Christopher James Halse Rogers christopher.halse.rogers at canonical.com
Wed Jul 11 03:59:56 PDT 2012


On Tue, 2012-07-10 at 18:53 -0700, Mikalai Kisialiou wrote:
> There is an article on http://www.phoronix.com that there is a new
> feature of sliding desktop support in Weston. I am wondering if it
> would make sense to split Weston implemention into 2 distinct ones: a
> barebone implementation with minimal features (architecture + driver
> compatibility) and a full-featured version?
>  
> I am not saying that the sliding desktop is somehow a bad idea (it is
> a great idea). I do love this feature and will definitely like to see
> it on my desktop. My concern, however, is slightly different: 
>  
> Some people may look at potential opportunities to implement their own
> version of a Wayland-compliant server. These people will likely be
> from different areas and seek some kind of a "Hello world" version of
> a Wayland compliant server. The applications may range from low-power
> portable devices with limited performance to powerful CAD
> workstations stacking dual graphics card firepower. Because
> the requirements and expectations for the graphics interface on
> such systems are vastly different, I am afraid that a W-server that
> aims to be one-size-fits-all may end up being one-size-fits-none. As
> optional features start propagating into Weston it will grow
> into something similar to another X-server, and we are going to be
> back to square 1.
>  
> I understand that there will be some overhead involved for developers
> to maintain 2 branches. However, most features will probably not fall
> into the barebone version, so the commits for new cool features would
> still be limited to 1 branch only. Bug fixes will indeed be harder to
> commit. Can the 2nd full-featured branch be a library on top of the
> barebone architectural version?
>  
> Also, is there some sort of a policy or a decision making process as
> to what gets committed into Weston? What do the main developers think
> about 2 branches? I just thought I'd raise these concerns before a
> whole list of optional features gets committed into Weston. 

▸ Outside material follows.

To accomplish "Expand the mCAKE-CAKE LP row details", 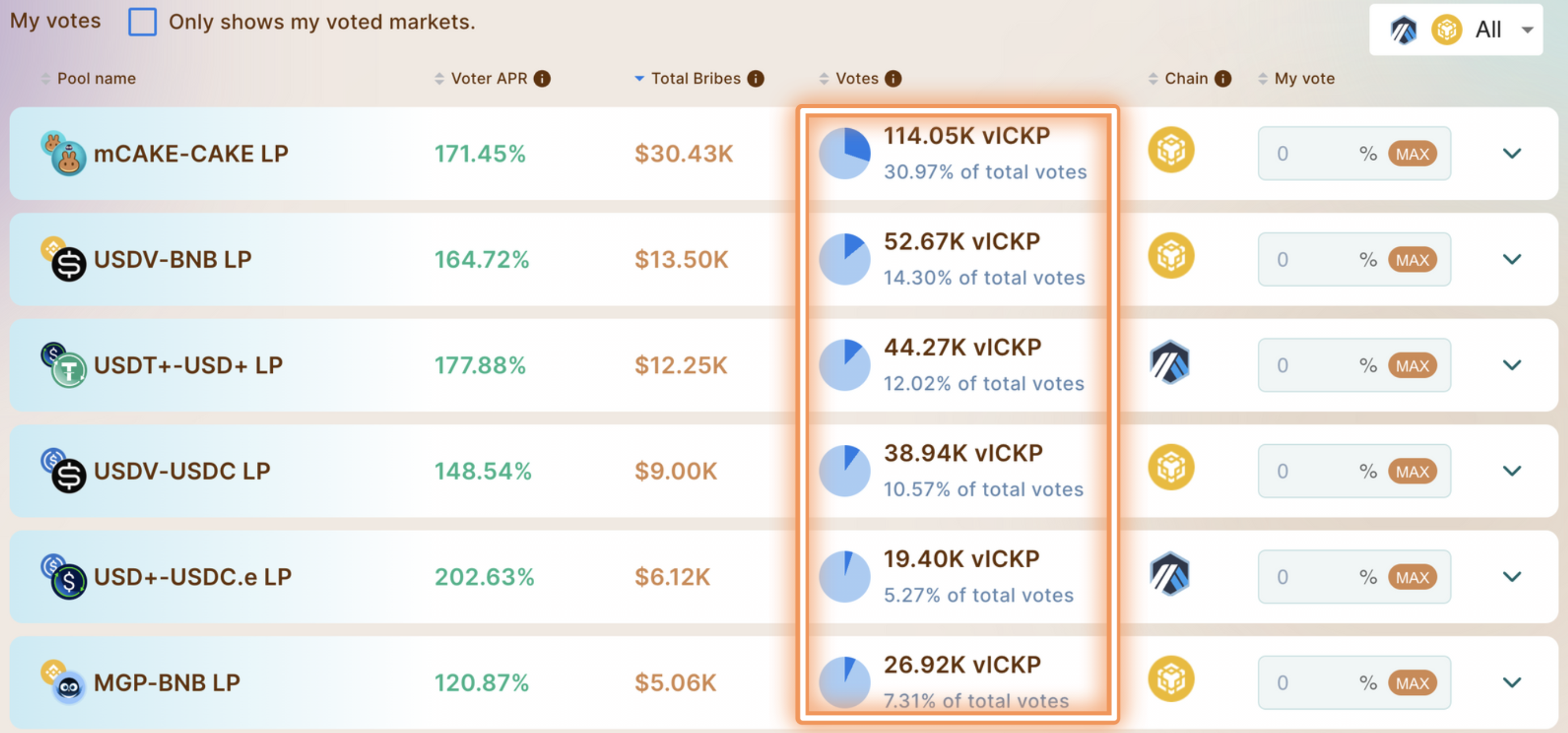I will pos(1512,153).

As long as it's restricted to the shells and anything under clients/ I
don't think it matters how much functionality is folded into weston.
Indeed, it's probably valuable, as it helps ensure the core weston &
wayland code can support such use.

Eventually it might become sufficiently big to do a source split, but
that seems a way off.

I agree that there needs to be a higher bar than “chuck it in” for
commits touching the core weston compositor, but I don't think I've seen
any commits overstepping reasonable bounds there.